*TASK DETAILS:*
Search term "will": copy each line of the records that contains it.
# # # #
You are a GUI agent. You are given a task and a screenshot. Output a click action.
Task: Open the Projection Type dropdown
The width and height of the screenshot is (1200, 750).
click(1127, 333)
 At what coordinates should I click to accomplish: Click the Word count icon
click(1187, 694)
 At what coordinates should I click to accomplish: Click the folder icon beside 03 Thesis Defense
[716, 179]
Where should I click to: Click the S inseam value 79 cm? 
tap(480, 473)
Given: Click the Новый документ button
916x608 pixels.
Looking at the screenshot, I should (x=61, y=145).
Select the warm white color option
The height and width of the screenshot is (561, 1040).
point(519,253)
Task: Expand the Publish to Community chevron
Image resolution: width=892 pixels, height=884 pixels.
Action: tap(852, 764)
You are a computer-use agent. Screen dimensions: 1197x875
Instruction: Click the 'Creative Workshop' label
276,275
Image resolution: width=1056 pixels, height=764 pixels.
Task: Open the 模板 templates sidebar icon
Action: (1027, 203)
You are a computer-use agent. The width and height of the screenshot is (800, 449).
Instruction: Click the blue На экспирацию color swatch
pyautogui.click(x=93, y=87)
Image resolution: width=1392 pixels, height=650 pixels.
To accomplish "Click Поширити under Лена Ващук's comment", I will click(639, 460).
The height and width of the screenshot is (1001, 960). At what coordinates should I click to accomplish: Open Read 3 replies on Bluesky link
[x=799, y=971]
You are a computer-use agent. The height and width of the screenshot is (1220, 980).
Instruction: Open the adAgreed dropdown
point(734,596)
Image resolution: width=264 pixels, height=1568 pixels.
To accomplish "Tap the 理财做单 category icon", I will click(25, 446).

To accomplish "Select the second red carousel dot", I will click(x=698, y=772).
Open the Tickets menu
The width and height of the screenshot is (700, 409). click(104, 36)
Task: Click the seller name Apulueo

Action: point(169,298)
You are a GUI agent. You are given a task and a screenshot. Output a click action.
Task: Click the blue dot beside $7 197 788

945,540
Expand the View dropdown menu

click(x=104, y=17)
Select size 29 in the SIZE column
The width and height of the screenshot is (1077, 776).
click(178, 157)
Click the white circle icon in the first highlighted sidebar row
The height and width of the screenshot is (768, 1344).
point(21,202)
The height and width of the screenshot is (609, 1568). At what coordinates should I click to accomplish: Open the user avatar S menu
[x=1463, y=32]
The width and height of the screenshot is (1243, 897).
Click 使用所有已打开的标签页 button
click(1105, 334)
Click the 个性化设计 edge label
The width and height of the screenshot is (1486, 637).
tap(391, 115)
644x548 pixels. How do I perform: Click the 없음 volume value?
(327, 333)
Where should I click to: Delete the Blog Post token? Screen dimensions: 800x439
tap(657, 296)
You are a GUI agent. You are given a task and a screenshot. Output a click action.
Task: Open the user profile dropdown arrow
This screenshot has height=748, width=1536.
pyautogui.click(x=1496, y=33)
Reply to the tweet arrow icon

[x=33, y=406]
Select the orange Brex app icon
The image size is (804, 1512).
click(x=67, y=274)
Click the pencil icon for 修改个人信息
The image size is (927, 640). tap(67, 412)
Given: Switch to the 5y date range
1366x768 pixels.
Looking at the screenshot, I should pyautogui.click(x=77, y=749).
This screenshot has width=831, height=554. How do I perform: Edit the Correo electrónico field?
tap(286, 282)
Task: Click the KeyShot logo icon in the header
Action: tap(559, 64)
# # # #
*SOLUTION TO THIS PROBLEM:*
To accomplish "Click Поширити under Лена Ващук's comment", I will click(639, 460).
To accomplish "Tap the 理财做单 category icon", I will click(25, 446).
To accomplish "Select the second red carousel dot", I will click(x=698, y=772).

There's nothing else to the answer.